■ **Task instructions**: The records below should be copied in full, exactly as shown.

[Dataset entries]
┌──
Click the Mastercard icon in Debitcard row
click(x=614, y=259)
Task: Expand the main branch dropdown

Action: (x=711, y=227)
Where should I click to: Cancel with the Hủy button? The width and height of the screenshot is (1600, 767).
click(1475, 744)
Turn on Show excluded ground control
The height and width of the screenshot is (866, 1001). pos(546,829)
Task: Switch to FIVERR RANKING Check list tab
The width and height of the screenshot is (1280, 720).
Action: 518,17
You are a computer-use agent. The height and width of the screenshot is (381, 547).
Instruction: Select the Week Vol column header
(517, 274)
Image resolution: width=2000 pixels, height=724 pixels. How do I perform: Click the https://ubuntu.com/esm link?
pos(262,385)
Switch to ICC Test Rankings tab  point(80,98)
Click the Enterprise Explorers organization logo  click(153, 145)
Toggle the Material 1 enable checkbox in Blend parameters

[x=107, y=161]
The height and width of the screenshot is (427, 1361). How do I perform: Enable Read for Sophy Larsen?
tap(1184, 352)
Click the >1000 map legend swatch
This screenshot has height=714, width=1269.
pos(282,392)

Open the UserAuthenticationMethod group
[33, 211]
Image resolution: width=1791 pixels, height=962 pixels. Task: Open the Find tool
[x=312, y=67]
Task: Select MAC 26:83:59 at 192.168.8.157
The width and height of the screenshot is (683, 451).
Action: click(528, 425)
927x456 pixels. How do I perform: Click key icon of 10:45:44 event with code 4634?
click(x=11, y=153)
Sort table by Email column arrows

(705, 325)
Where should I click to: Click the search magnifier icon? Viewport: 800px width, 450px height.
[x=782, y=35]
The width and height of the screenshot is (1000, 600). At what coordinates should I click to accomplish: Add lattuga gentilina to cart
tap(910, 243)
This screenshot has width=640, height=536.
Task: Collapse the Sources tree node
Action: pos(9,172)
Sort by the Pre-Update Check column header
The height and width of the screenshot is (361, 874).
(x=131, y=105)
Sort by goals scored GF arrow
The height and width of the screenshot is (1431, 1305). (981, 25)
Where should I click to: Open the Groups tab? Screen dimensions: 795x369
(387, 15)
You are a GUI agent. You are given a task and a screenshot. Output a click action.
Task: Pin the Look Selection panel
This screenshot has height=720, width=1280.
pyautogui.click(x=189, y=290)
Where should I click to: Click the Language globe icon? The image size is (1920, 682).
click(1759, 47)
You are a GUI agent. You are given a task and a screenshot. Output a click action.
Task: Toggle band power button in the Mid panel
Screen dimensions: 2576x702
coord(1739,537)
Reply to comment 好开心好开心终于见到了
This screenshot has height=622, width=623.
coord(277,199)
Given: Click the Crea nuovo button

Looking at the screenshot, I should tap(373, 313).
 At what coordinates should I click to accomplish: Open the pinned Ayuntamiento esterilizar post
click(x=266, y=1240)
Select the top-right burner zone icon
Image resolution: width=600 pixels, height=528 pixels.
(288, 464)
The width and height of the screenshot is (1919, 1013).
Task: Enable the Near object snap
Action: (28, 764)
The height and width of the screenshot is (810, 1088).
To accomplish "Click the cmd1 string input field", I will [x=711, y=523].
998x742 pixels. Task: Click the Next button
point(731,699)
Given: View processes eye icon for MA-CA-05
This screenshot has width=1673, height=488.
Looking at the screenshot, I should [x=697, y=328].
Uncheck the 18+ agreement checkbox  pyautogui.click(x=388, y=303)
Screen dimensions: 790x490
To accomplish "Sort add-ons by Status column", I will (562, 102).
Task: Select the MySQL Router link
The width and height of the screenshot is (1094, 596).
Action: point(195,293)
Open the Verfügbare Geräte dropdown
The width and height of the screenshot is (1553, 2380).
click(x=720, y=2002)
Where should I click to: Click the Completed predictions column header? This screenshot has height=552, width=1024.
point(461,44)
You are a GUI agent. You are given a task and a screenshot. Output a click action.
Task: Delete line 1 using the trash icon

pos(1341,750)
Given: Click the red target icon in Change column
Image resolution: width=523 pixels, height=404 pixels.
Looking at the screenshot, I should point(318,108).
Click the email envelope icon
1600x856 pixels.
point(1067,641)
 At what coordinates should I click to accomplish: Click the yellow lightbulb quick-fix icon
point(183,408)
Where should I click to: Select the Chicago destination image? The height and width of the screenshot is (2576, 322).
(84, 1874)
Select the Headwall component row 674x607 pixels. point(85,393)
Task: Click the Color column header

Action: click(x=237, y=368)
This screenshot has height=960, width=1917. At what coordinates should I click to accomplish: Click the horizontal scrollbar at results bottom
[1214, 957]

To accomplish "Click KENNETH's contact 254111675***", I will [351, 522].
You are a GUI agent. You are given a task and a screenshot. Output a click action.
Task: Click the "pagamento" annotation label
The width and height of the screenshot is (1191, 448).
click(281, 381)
└──
■ **Output**:
Click the Mastercard icon in Debitcard row
click(x=614, y=259)
Task: Expand the main branch dropdown

Action: (x=711, y=227)
Where should I click to: Cancel with the Hủy button? The width and height of the screenshot is (1600, 767).
click(1475, 744)
Turn on Show excluded ground control
The height and width of the screenshot is (866, 1001). pos(546,829)
Task: Switch to FIVERR RANKING Check list tab
The width and height of the screenshot is (1280, 720).
Action: 518,17
You are a computer-use agent. The height and width of the screenshot is (381, 547).
Instruction: Select the Week Vol column header
(517, 274)
Image resolution: width=2000 pixels, height=724 pixels. How do I perform: Click the https://ubuntu.com/esm link?
pos(262,385)
Switch to ICC Test Rankings tab  point(80,98)
Click the Enterprise Explorers organization logo  click(153, 145)
Toggle the Material 1 enable checkbox in Blend parameters

[x=107, y=161]
The height and width of the screenshot is (427, 1361). How do I perform: Enable Read for Sophy Larsen?
tap(1184, 352)
Click the >1000 map legend swatch
This screenshot has height=714, width=1269.
pos(282,392)

Open the UserAuthenticationMethod group
[33, 211]
Image resolution: width=1791 pixels, height=962 pixels. Task: Open the Find tool
[x=312, y=67]
Task: Select MAC 26:83:59 at 192.168.8.157
The width and height of the screenshot is (683, 451).
Action: click(528, 425)
927x456 pixels. How do I perform: Click key icon of 10:45:44 event with code 4634?
click(x=11, y=153)
Sort table by Email column arrows

(705, 325)
Where should I click to: Click the search magnifier icon? Viewport: 800px width, 450px height.
[x=782, y=35]
The width and height of the screenshot is (1000, 600). At what coordinates should I click to accomplish: Add lattuga gentilina to cart
tap(910, 243)
This screenshot has width=640, height=536.
Task: Collapse the Sources tree node
Action: pos(9,172)
Sort by the Pre-Update Check column header
The height and width of the screenshot is (361, 874).
(x=131, y=105)
Sort by goals scored GF arrow
The height and width of the screenshot is (1431, 1305). (981, 25)
Where should I click to: Open the Groups tab? Screen dimensions: 795x369
(387, 15)
You are a GUI agent. You are given a task and a screenshot. Output a click action.
Task: Pin the Look Selection panel
This screenshot has height=720, width=1280.
pyautogui.click(x=189, y=290)
Where should I click to: Click the Language globe icon? The image size is (1920, 682).
click(1759, 47)
You are a GUI agent. You are given a task and a screenshot. Output a click action.
Task: Toggle band power button in the Mid panel
Screen dimensions: 2576x702
coord(1739,537)
Reply to comment 好开心好开心终于见到了
This screenshot has height=622, width=623.
coord(277,199)
Given: Click the Crea nuovo button

Looking at the screenshot, I should tap(373, 313).
 At what coordinates should I click to accomplish: Open the pinned Ayuntamiento esterilizar post
click(x=266, y=1240)
Select the top-right burner zone icon
Image resolution: width=600 pixels, height=528 pixels.
(288, 464)
The width and height of the screenshot is (1919, 1013).
Task: Enable the Near object snap
Action: (28, 764)
The height and width of the screenshot is (810, 1088).
To accomplish "Click the cmd1 string input field", I will [x=711, y=523].
998x742 pixels. Task: Click the Next button
point(731,699)
Given: View processes eye icon for MA-CA-05
This screenshot has width=1673, height=488.
Looking at the screenshot, I should [x=697, y=328].
Uncheck the 18+ agreement checkbox  pyautogui.click(x=388, y=303)
Screen dimensions: 790x490
To accomplish "Sort add-ons by Status column", I will (562, 102).
Task: Select the MySQL Router link
The width and height of the screenshot is (1094, 596).
Action: point(195,293)
Open the Verfügbare Geräte dropdown
The width and height of the screenshot is (1553, 2380).
click(x=720, y=2002)
Where should I click to: Click the Completed predictions column header? This screenshot has height=552, width=1024.
point(461,44)
You are a GUI agent. You are given a task and a screenshot. Output a click action.
Task: Delete line 1 using the trash icon

pos(1341,750)
Given: Click the red target icon in Change column
Image resolution: width=523 pixels, height=404 pixels.
Looking at the screenshot, I should point(318,108).
Click the email envelope icon
1600x856 pixels.
point(1067,641)
 At what coordinates should I click to accomplish: Click the yellow lightbulb quick-fix icon
point(183,408)
Where should I click to: Select the Chicago destination image? The height and width of the screenshot is (2576, 322).
(84, 1874)
Select the Headwall component row 674x607 pixels. point(85,393)
Task: Click the Color column header

Action: click(x=237, y=368)
This screenshot has height=960, width=1917. At what coordinates should I click to accomplish: Click the horizontal scrollbar at results bottom
[1214, 957]

To accomplish "Click KENNETH's contact 254111675***", I will [351, 522].
You are a GUI agent. You are given a task and a screenshot. Output a click action.
Task: Click the "pagamento" annotation label
The width and height of the screenshot is (1191, 448).
click(281, 381)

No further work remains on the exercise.